── Recorded information

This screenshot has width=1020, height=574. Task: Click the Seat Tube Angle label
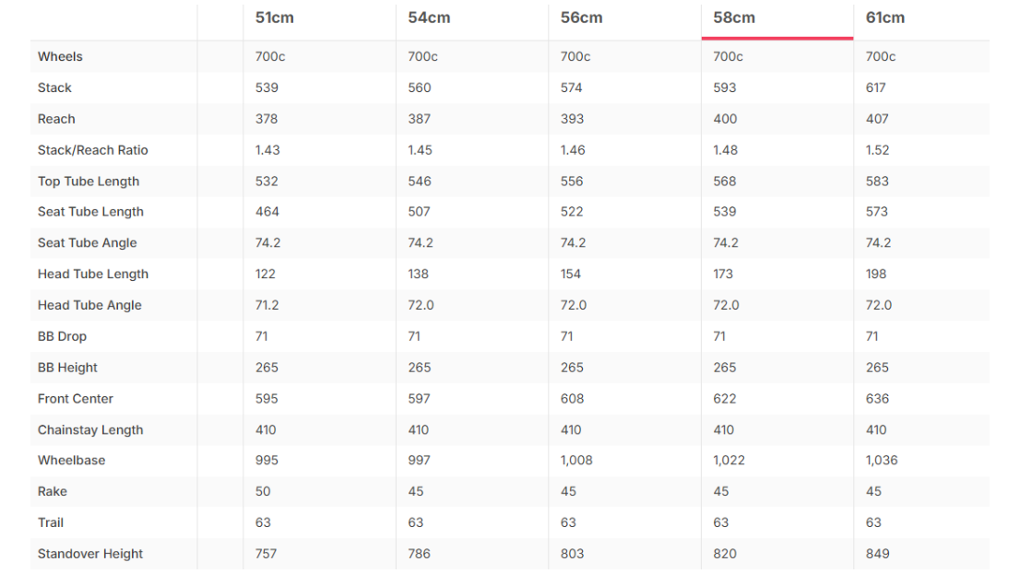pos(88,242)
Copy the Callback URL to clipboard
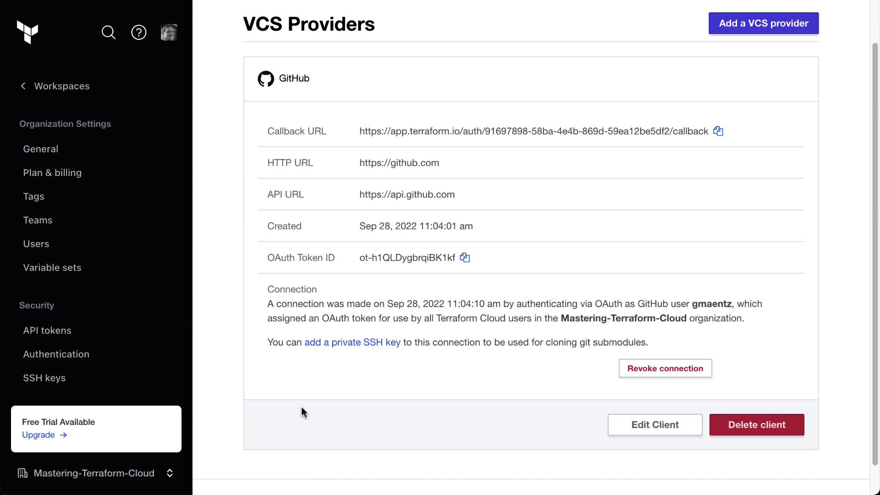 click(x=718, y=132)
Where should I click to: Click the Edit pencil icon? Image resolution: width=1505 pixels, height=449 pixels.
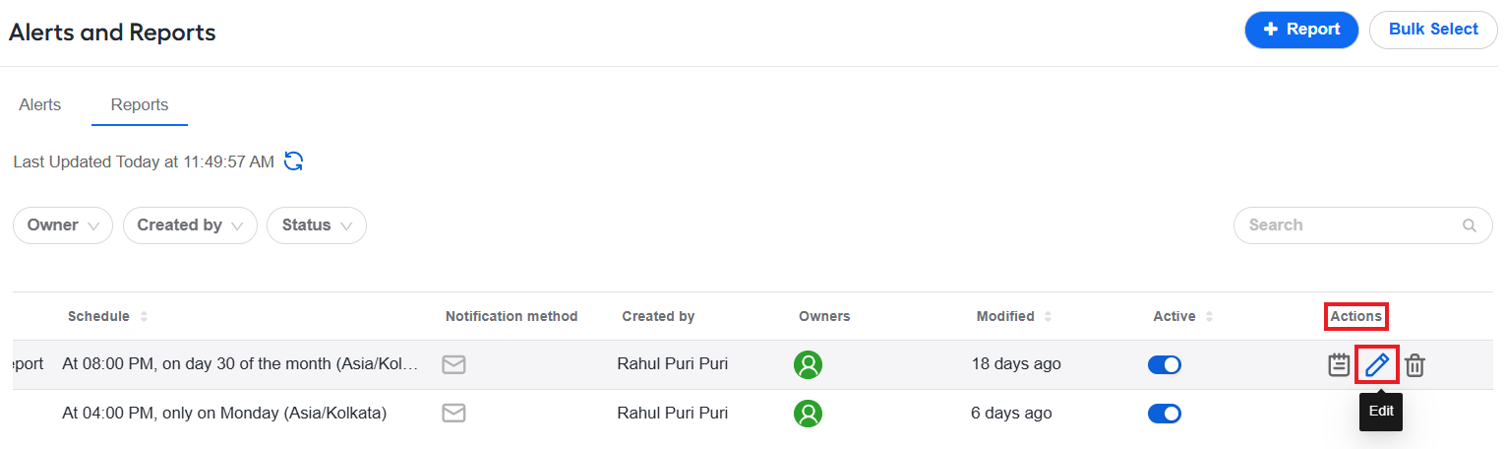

────
── Recorded information

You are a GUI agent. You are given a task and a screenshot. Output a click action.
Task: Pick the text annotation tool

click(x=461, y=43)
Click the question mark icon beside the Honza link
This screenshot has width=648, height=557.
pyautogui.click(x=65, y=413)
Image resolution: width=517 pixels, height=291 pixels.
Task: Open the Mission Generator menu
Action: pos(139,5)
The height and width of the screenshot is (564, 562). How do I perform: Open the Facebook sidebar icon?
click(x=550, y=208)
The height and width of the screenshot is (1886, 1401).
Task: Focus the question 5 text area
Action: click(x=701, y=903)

────

* Work order *
The output is the stretch above from the line with "This screenshot has width=1020, height=574." through the line with "Where should I", copied word for word with both ends kept and every picture dropped.

* Written solution *
This screenshot has width=1020, height=574. Task: Click the Seat Tube Angle label
pos(88,242)
Copy the Callback URL to clipboard
 click(x=718, y=132)
Where should I click to: Click the Edit pencil icon? Image resolution: width=1505 pixels, height=449 pixels.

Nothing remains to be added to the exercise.